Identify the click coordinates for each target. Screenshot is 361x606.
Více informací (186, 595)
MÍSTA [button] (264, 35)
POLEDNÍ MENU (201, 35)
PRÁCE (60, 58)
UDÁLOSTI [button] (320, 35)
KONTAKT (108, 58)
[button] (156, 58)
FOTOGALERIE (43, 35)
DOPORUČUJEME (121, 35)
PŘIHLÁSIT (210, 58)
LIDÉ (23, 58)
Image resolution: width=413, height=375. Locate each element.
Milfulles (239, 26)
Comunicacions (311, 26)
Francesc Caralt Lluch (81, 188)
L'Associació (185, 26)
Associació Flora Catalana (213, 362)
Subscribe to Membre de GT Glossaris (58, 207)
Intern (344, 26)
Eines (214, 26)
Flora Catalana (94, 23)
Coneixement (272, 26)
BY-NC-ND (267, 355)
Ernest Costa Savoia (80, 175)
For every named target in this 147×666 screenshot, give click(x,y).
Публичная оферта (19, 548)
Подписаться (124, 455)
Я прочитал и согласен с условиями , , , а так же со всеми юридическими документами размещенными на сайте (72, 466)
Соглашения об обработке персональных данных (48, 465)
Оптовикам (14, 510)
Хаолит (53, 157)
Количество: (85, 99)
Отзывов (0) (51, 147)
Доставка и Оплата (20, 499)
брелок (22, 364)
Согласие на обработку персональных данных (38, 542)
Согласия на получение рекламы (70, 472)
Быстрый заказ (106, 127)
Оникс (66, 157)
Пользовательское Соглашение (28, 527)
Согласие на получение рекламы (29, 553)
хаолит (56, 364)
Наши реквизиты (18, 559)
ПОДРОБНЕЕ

Détails du problème
Pourriez-vous recopier intégralement la liste ci-dessus, ligne par ligne et sans rien y changer ?

Réponse ci-dessous
Identify the click coordinates for each target. Screenshot is 361x606.
Více informací (186, 595)
MÍSTA [button] (264, 35)
POLEDNÍ MENU (201, 35)
PRÁCE (60, 58)
UDÁLOSTI [button] (320, 35)
KONTAKT (108, 58)
[button] (156, 58)
FOTOGALERIE (43, 35)
DOPORUČUJEME (121, 35)
PŘIHLÁSIT (210, 58)
LIDÉ (23, 58)
Image resolution: width=413, height=375. Locate each element.
Milfulles (239, 26)
Comunicacions (311, 26)
Francesc Caralt Lluch (81, 188)
L'Associació (185, 26)
Associació Flora Catalana (213, 362)
Subscribe to Membre de GT Glossaris (58, 207)
Intern (344, 26)
Eines (214, 26)
Flora Catalana (94, 23)
Coneixement (272, 26)
BY-NC-ND (267, 355)
Ernest Costa Savoia (80, 175)
For every named target in this 147×666 screenshot, give click(x,y).
Публичная оферта (19, 548)
Подписаться (124, 455)
Я прочитал и согласен с условиями , , , а так же со всеми юридическими документами размещенными на сайте (72, 466)
Соглашения об обработке персональных данных (48, 465)
Оптовикам (14, 510)
Хаолит (53, 157)
Количество: (85, 99)
Отзывов (0) (51, 147)
Доставка и Оплата (20, 499)
брелок (22, 364)
Согласие на обработку персональных данных (38, 542)
Согласия на получение рекламы (70, 472)
Быстрый заказ (106, 127)
Оникс (66, 157)
Пользовательское Соглашение (28, 527)
Согласие на получение рекламы (29, 553)
хаолит (56, 364)
Наши реквизиты (18, 559)
ПОДРОБНЕЕ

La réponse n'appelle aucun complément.